‘You have lost me utterly,’ Paine remarked, in a tone that indicated he was beginning to find the conversation tedious.

  ‘This plot wasn’t really political. The terrorists in the chamber wanted the release of their leader, of course, and the wobbling of the Western Alliance was an added extra, a bonus. But at its heart, this was something desperately personal, about two boys, and two sets of parents.’

  ‘It was about the Queen.’

  ‘Yes, I wondered about that for a while, but if it was about her then why wouldn’t they take Charles when he had offered himself in exchange for the two boys? It was because he was the wrong son. This was about taking revenge on the President and the Prime Minister.’

  Paine’s fingers had stopped dancing, his body grown still and tense; the dog, sensing the change, slunk away, its tail curled between its legs. The ambassador’s gaze wandered back and forth between the two Englishmen, wondering who would strike next. It was Tibbetts.

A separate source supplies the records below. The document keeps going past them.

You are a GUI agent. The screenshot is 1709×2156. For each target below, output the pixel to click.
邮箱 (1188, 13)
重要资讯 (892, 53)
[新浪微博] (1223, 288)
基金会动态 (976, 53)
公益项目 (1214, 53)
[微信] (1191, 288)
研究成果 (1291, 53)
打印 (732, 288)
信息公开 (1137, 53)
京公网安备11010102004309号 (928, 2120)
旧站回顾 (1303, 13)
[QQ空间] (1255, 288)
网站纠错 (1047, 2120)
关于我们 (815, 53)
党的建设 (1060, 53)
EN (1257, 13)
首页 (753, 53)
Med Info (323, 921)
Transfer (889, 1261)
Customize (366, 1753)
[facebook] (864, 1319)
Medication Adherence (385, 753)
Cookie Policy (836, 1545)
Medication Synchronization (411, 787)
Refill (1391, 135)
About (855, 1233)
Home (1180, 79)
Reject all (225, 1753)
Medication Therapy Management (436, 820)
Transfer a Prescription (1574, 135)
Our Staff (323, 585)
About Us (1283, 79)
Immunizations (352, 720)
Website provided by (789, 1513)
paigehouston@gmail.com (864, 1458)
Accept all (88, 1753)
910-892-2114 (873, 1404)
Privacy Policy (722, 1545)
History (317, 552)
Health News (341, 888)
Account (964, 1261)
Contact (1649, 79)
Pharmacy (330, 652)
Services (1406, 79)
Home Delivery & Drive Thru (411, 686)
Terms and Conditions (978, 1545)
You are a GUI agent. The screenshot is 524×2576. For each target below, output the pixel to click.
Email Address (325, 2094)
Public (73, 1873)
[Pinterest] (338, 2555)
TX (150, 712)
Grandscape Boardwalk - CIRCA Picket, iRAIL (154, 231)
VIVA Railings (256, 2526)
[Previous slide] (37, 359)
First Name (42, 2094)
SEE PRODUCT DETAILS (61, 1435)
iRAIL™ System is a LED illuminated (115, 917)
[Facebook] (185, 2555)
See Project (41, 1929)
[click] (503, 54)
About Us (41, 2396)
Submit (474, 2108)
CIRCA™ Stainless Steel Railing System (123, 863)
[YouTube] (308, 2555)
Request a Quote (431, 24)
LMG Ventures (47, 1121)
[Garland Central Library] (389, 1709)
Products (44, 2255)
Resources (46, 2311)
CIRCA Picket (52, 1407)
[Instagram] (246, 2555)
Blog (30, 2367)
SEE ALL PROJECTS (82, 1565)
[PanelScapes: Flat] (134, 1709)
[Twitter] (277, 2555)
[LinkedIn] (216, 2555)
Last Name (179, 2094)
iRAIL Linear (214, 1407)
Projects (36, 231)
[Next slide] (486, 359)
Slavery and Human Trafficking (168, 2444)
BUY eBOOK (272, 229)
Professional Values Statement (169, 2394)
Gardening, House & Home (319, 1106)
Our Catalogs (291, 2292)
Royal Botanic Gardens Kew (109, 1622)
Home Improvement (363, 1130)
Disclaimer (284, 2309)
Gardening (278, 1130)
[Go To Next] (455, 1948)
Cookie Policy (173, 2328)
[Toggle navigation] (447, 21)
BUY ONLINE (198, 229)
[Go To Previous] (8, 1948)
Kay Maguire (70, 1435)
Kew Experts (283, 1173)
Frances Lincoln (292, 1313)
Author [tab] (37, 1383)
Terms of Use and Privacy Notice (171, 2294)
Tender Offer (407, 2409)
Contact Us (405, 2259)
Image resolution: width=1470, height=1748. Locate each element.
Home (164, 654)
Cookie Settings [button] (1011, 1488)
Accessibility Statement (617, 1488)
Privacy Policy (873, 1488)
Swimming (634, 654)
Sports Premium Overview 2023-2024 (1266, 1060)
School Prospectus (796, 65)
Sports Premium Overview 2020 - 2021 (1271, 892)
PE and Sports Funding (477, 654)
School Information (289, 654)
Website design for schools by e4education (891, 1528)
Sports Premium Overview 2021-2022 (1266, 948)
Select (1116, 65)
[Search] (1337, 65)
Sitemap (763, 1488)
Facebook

  ‘How long ago did your own son die, ambassador?’

  ‘I beg your pardon?’

  ‘Your son. He was a Robert T, too, wasn’t he? When did he die?’

  The American took his time before he replied. His features had frozen into a rigid mask but behind the eyes they could sense that some extreme and unremitting form of emotional warfare was taking place, a civil war, a war within that involved no one but himself, and different parts of himself, one that had been going on for a very long time. When at last he spoke, the voice came like a creeping frost. ‘Do you mean, how long ago was my son’s life wasted? Thrown away? That was almost two years ago.’

  ‘Is that what you think – that his life was wasted?’

  ‘He died for his country, fighting for a cause. Then his country forgot about him – your country, too. Their leaders washed their hands of the cause for which he had given his life and wandered off to other things, while their own sons were pampered, sent off to the glittering spires of Oxford where the greatest challenge they ever faced was a deadline for the weekly essay.’

  ‘I suspect they must know what it feels like now, the agony of watching their child suffer.’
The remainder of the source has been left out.